TASK BRIEF |
Pull out each line from the records below that contains the word "screenshot", and copy those lines in full.
start DATA LISTING
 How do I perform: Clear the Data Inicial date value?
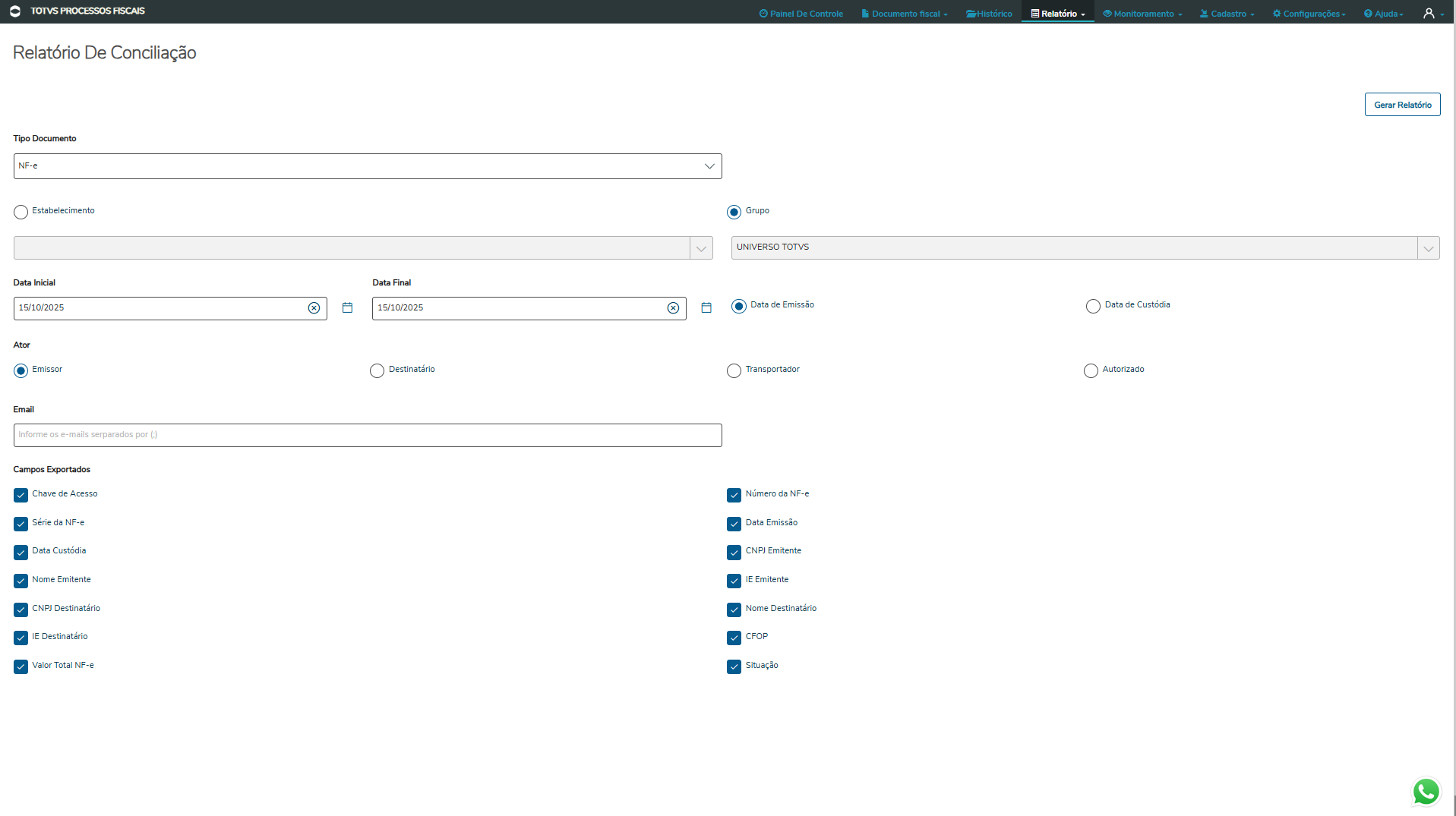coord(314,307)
end DATA LISTING
start DATA LISTING
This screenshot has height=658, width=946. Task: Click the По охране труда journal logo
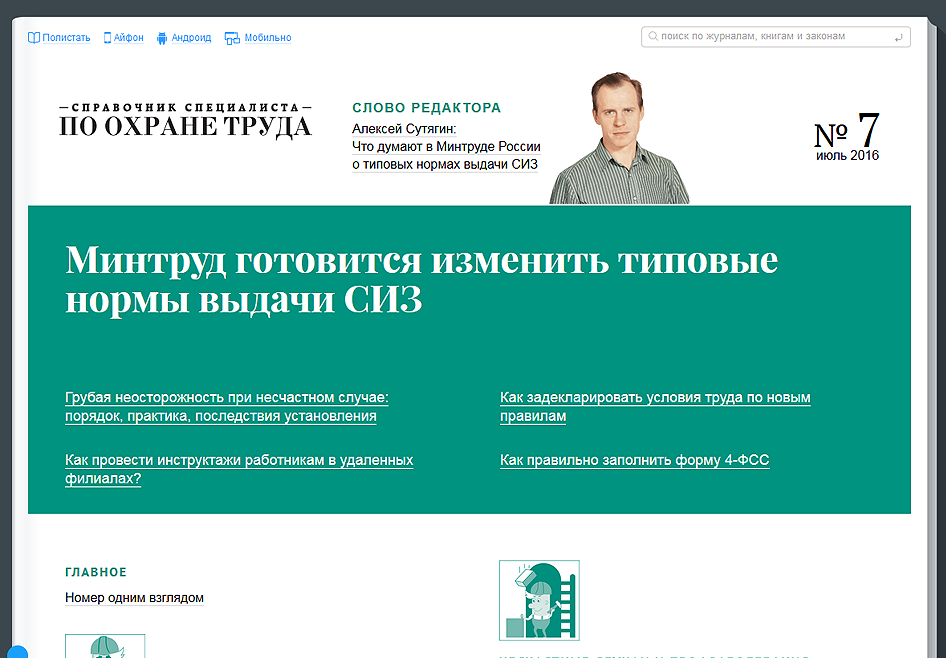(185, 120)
end DATA LISTING
start DATA LISTING
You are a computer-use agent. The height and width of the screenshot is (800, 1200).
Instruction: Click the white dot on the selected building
end DATA LISTING
ANSWER BELOW |
This screenshot has height=658, width=946. Task: Click the По охране труда journal logo
You are a computer-use agent. The height and width of the screenshot is (800, 1200).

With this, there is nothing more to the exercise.